> [Task details] Go through the records and copy each line where the string "breadcrumb" occurs.
Start of Material shown
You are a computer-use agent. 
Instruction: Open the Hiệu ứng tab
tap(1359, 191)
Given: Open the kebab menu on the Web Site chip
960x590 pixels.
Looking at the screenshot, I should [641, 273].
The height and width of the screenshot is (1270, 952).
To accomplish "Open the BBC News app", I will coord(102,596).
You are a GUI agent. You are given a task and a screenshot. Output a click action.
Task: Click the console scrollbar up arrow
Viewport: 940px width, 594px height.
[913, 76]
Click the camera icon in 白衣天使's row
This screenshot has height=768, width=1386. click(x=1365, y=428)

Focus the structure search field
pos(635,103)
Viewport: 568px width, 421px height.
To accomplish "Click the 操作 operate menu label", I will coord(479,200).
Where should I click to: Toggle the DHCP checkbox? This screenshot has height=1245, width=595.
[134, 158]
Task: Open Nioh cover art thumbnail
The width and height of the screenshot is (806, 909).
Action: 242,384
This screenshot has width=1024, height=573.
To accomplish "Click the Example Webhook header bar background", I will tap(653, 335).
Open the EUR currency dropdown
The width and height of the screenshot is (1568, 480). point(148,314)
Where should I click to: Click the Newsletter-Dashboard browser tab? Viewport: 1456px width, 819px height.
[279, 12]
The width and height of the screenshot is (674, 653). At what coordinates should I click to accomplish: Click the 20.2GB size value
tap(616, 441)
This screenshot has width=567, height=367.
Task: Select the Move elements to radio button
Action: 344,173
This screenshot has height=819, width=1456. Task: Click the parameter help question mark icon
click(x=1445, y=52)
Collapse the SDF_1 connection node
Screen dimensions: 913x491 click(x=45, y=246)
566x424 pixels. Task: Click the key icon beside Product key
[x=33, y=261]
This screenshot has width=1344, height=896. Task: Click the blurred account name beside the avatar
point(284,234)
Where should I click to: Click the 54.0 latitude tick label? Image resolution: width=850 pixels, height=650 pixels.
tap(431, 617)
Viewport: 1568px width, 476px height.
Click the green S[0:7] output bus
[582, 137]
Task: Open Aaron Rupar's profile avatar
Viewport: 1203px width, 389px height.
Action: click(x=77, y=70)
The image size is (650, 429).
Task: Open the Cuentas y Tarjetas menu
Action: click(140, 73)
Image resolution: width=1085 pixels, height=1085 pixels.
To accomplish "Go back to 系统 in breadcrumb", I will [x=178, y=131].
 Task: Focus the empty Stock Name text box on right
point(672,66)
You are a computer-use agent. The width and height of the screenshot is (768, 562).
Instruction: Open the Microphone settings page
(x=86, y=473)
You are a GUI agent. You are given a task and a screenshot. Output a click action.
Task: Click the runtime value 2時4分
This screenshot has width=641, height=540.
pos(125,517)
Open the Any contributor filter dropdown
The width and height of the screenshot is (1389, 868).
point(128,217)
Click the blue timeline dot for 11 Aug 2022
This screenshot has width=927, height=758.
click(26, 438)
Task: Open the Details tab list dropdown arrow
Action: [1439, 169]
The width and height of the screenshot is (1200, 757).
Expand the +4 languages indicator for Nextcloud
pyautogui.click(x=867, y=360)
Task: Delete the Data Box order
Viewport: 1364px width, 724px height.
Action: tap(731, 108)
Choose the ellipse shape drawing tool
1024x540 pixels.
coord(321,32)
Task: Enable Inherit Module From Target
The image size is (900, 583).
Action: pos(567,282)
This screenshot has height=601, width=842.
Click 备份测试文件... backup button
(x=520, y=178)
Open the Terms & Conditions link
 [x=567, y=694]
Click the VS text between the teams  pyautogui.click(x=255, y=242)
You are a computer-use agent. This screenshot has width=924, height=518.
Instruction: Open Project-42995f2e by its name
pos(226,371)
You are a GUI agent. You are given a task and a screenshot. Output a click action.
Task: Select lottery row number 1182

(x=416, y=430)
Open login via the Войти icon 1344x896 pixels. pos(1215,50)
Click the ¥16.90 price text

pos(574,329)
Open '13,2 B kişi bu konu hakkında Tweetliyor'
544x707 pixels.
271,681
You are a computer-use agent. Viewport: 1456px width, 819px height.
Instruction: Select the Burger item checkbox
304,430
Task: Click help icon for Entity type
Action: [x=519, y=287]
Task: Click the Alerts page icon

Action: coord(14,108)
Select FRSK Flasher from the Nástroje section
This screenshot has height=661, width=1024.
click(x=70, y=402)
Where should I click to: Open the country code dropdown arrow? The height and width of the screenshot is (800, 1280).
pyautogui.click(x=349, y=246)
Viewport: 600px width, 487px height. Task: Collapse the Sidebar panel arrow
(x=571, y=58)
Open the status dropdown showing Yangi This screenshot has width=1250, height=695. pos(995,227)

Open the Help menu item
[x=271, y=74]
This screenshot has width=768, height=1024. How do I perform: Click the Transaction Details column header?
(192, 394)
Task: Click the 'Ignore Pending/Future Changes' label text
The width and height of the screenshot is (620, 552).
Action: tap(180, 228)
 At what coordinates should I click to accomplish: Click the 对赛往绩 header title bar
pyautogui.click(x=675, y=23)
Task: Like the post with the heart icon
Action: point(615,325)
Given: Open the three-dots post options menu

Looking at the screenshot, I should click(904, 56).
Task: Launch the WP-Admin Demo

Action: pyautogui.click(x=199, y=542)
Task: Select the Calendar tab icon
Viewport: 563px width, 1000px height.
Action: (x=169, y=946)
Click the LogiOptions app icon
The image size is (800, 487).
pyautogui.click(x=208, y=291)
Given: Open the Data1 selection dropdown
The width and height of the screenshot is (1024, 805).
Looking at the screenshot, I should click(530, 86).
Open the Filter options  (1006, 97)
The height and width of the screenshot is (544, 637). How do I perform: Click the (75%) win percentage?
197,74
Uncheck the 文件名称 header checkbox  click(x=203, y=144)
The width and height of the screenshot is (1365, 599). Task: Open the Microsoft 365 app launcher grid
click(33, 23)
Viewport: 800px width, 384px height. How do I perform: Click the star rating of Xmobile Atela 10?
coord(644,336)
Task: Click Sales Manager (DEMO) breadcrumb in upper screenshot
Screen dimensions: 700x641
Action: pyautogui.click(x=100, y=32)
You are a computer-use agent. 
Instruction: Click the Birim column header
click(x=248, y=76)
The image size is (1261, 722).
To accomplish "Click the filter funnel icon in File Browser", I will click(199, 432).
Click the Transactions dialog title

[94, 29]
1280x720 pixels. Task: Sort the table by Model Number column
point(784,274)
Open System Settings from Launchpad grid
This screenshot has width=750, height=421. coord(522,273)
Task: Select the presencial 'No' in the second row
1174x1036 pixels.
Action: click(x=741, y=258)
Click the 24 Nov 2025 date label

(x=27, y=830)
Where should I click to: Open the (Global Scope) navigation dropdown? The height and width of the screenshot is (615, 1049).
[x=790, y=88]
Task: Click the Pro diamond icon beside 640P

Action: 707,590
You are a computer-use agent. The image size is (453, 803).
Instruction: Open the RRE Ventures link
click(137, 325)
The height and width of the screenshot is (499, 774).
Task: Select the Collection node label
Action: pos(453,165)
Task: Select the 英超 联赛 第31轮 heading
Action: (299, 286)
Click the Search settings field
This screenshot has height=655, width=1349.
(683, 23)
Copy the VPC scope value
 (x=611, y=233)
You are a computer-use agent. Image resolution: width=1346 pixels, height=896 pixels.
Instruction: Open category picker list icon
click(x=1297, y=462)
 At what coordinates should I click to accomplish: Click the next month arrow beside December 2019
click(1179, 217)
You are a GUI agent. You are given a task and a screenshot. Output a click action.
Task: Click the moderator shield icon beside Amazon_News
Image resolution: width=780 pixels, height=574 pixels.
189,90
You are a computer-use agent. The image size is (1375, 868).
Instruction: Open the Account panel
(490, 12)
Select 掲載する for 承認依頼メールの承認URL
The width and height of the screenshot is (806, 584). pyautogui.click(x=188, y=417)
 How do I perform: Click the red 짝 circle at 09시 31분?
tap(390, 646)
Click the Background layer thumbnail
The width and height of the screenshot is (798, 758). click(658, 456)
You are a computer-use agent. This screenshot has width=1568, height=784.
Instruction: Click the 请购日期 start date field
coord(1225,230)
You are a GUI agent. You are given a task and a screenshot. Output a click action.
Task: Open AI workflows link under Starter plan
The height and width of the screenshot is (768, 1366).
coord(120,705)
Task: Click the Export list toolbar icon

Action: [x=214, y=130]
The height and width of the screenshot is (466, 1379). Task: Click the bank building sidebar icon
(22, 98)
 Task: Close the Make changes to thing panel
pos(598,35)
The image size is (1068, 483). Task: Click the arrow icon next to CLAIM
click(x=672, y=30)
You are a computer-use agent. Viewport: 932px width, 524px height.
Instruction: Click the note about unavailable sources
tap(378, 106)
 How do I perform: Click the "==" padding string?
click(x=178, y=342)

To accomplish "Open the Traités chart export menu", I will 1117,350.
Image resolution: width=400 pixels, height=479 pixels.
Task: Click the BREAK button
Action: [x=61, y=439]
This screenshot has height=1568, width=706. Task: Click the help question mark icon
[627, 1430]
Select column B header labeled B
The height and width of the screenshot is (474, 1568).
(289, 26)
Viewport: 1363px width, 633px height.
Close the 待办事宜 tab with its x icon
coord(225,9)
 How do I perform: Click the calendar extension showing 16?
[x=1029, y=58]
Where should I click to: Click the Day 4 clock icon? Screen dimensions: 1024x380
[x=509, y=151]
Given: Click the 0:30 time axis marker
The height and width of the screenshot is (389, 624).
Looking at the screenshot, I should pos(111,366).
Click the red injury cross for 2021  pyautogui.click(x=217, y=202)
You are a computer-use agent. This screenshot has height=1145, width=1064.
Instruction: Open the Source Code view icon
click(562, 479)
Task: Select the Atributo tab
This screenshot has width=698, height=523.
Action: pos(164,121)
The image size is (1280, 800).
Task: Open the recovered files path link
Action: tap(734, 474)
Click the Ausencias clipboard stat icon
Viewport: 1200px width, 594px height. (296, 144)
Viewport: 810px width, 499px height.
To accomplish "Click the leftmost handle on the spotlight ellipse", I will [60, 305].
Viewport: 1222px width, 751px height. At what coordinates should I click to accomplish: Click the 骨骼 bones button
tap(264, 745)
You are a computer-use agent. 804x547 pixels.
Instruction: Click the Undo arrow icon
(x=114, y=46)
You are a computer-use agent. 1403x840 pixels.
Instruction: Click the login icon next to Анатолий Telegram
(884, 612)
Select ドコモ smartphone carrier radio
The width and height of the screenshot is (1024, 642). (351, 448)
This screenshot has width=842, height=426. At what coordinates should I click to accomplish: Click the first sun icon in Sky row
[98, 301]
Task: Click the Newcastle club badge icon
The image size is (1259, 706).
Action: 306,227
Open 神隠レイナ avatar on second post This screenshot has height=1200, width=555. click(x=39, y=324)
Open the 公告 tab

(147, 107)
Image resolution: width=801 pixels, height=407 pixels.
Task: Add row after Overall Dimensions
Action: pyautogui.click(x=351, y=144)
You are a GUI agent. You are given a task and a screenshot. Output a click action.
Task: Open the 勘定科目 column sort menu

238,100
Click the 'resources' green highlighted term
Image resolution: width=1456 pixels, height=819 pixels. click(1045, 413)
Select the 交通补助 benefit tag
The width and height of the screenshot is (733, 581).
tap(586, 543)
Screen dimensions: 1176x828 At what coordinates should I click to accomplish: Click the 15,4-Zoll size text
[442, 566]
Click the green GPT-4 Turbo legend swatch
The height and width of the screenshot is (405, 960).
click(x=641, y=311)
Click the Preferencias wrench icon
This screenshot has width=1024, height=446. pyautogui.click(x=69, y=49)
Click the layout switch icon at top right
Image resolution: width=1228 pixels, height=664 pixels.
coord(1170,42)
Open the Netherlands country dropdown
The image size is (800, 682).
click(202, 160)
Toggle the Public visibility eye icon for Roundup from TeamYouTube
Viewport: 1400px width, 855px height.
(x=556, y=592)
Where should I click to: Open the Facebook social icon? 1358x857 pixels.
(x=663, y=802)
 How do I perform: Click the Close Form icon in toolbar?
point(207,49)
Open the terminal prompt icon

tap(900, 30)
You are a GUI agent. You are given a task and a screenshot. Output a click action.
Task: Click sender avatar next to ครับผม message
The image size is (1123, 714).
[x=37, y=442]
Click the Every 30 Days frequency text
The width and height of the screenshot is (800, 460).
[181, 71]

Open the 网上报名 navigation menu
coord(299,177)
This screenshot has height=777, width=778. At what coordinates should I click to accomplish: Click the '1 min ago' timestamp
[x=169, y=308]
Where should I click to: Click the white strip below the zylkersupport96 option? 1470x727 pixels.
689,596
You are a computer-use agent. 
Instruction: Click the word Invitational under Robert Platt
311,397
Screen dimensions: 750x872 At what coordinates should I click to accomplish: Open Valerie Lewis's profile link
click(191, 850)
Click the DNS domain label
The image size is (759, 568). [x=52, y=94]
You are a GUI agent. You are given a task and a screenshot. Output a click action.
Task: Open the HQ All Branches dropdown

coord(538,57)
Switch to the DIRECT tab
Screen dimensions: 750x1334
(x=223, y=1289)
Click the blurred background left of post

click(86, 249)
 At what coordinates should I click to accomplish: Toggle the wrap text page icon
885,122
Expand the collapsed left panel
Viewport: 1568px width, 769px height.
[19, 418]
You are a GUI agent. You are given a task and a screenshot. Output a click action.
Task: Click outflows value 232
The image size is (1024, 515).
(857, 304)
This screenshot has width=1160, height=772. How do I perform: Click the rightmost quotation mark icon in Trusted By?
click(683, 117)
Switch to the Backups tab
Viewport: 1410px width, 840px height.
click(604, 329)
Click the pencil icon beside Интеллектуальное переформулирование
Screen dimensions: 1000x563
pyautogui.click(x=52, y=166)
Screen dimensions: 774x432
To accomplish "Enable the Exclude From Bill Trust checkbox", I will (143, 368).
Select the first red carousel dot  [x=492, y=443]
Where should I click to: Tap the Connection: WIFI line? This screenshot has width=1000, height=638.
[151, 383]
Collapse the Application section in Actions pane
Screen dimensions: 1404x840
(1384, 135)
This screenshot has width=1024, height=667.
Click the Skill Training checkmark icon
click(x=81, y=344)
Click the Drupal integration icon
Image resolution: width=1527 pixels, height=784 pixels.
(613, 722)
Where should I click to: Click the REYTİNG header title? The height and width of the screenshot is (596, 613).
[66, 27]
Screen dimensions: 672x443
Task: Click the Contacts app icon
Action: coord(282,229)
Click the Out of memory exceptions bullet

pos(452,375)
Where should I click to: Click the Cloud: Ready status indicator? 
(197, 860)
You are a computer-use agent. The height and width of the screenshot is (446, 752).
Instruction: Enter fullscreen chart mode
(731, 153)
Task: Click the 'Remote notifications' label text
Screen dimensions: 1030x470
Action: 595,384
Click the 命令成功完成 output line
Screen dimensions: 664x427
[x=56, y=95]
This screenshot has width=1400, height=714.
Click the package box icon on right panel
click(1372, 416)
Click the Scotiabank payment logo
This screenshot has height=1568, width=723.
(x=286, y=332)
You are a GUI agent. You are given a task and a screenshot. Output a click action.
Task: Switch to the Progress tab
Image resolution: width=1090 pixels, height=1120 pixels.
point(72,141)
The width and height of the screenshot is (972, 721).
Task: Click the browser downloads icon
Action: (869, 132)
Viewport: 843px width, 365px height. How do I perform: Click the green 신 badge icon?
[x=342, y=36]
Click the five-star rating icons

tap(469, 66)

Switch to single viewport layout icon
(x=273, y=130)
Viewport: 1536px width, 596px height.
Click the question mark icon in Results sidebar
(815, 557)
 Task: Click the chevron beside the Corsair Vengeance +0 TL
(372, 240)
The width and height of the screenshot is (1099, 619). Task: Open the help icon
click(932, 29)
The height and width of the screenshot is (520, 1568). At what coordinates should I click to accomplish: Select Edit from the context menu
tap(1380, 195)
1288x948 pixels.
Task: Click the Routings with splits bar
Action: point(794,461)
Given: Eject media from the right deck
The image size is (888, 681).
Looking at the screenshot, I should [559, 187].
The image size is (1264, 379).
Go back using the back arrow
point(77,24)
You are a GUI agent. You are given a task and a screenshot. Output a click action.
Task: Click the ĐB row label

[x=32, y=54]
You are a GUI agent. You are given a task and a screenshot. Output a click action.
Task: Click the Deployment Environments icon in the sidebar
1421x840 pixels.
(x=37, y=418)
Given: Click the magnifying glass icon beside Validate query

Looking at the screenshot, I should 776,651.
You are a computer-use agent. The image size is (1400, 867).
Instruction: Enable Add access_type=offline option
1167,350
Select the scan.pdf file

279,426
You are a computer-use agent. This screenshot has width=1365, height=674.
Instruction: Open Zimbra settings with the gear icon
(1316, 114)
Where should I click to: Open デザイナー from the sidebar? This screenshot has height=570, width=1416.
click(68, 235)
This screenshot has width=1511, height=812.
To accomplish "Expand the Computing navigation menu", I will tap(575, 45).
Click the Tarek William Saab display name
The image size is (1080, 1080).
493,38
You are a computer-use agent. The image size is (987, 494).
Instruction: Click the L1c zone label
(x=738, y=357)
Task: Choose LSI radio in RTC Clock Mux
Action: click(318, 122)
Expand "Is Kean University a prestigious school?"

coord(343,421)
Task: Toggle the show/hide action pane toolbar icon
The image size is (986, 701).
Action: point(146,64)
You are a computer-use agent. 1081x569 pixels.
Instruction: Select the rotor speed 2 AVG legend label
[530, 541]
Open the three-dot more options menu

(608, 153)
End of Material shown
> [Answer section]
To accomplish "Go back to 系统 in breadcrumb", I will [x=178, y=131].
Task: Click Sales Manager (DEMO) breadcrumb in upper screenshot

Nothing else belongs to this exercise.